Exercise
The span to repeat in the listing below runs from the line containing "Open the 数据 menu in the top bar" to the line containing "You are a computer-use", inclusive. Repeat it exactly, and only it.

Supplied material

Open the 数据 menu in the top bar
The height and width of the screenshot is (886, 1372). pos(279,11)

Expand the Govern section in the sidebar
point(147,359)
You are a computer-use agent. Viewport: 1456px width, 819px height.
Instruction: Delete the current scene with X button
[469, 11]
--
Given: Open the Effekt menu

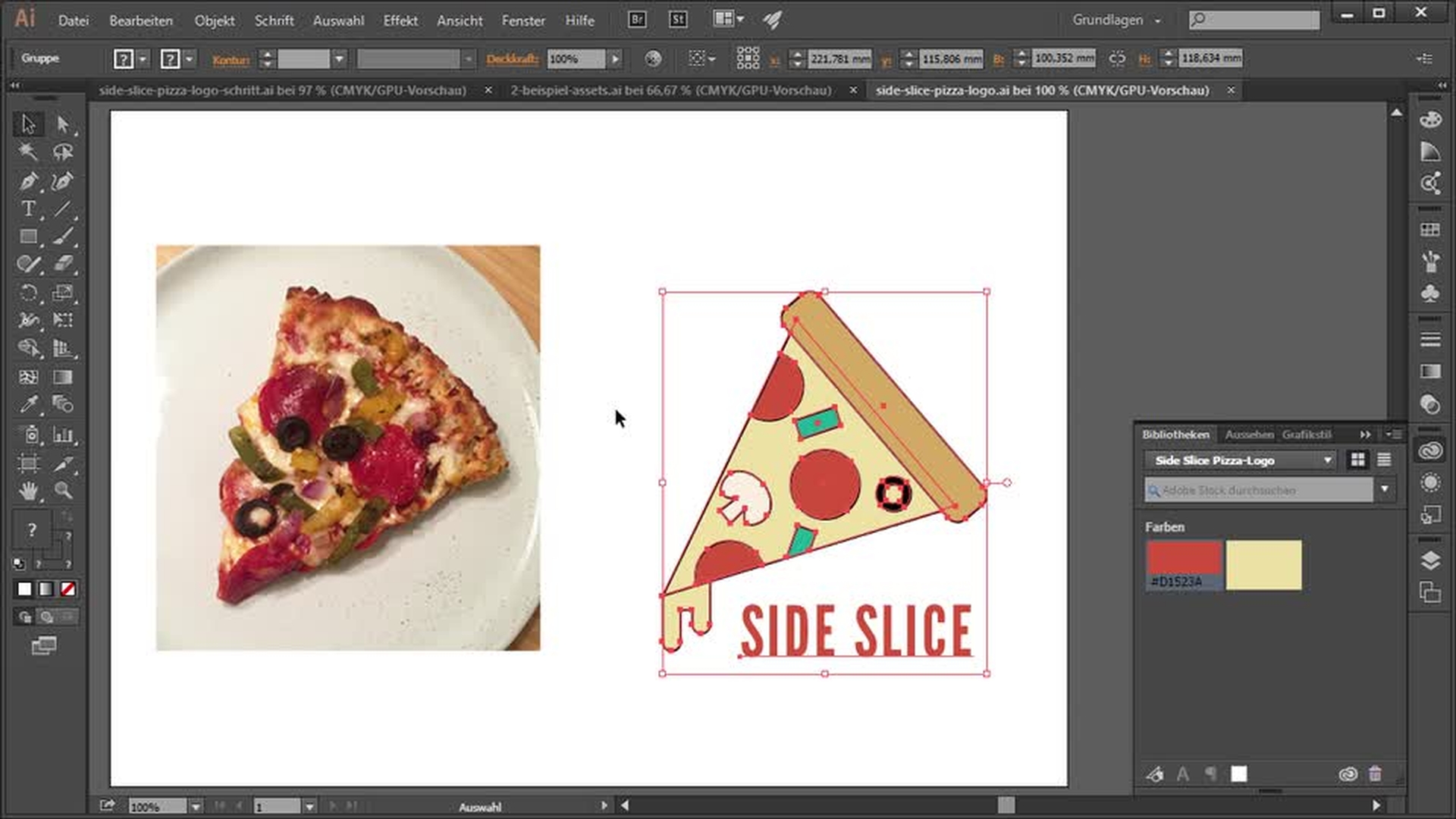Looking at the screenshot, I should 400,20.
--
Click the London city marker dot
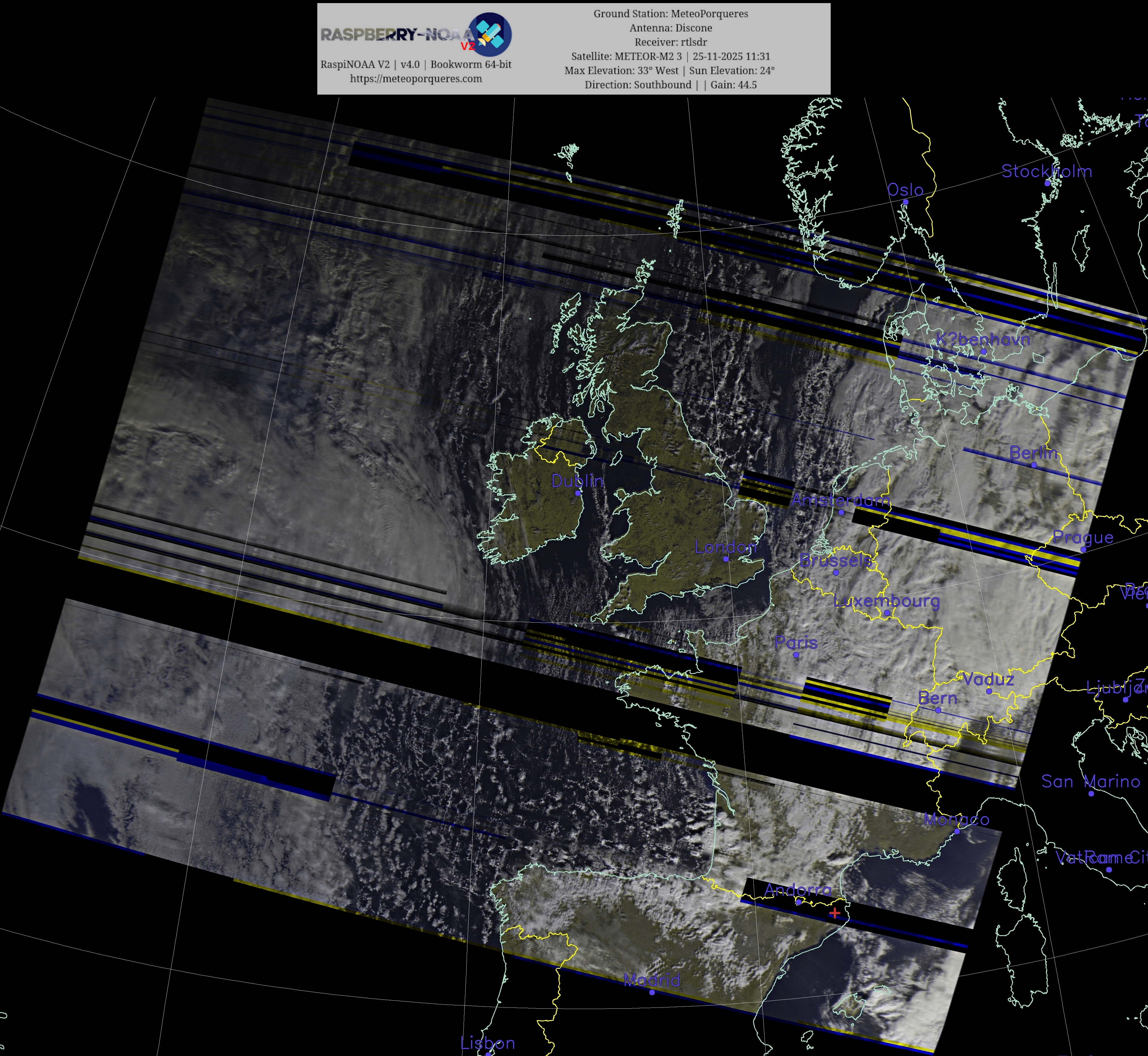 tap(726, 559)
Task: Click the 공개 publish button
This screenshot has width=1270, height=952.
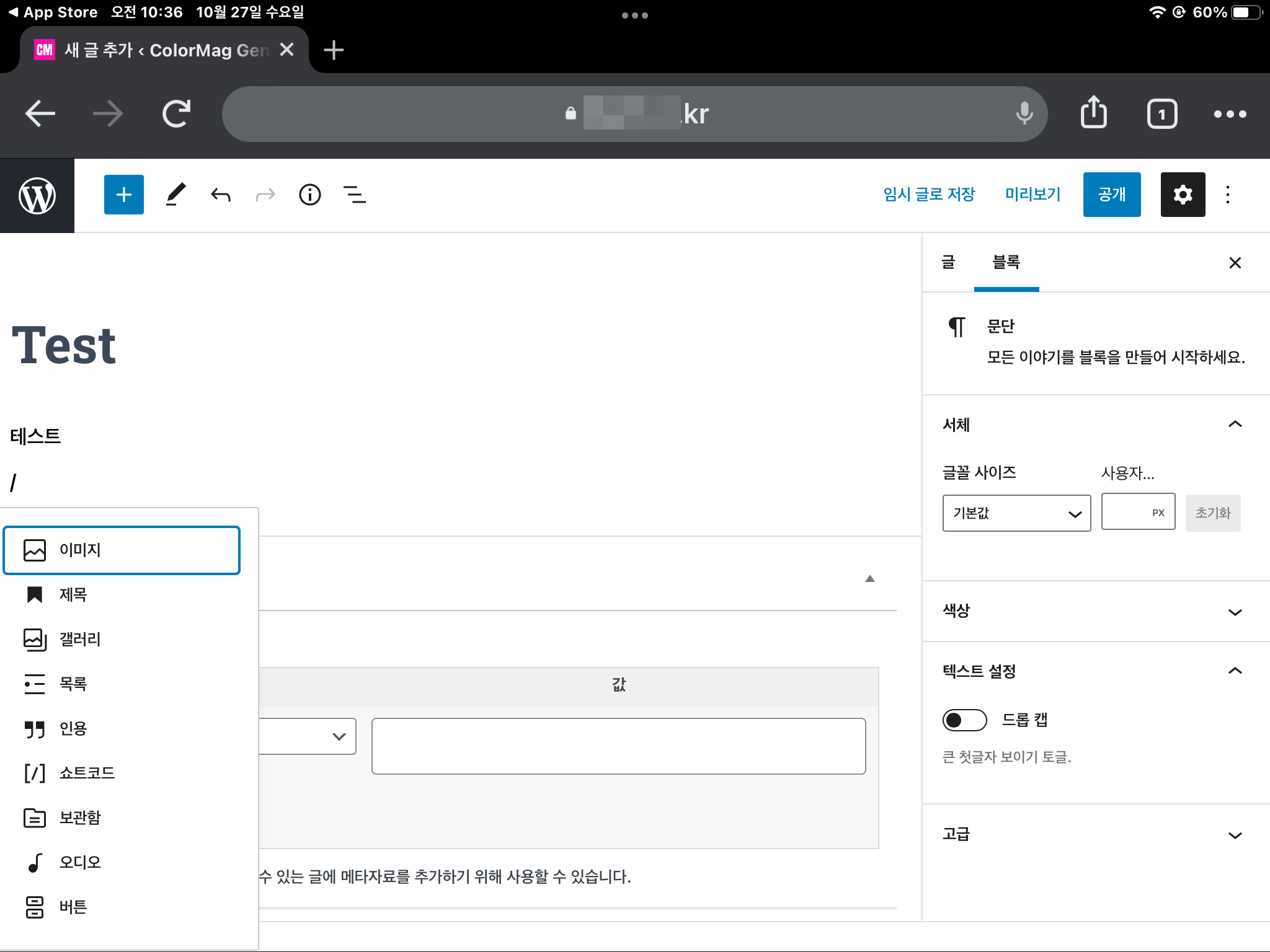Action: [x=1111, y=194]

Exercise output
Open the 数据 menu in the top bar
The height and width of the screenshot is (886, 1372). pos(279,11)

Expand the Govern section in the sidebar
point(147,359)
You are a computer-use agent. Viewport: 1456px width, 819px height.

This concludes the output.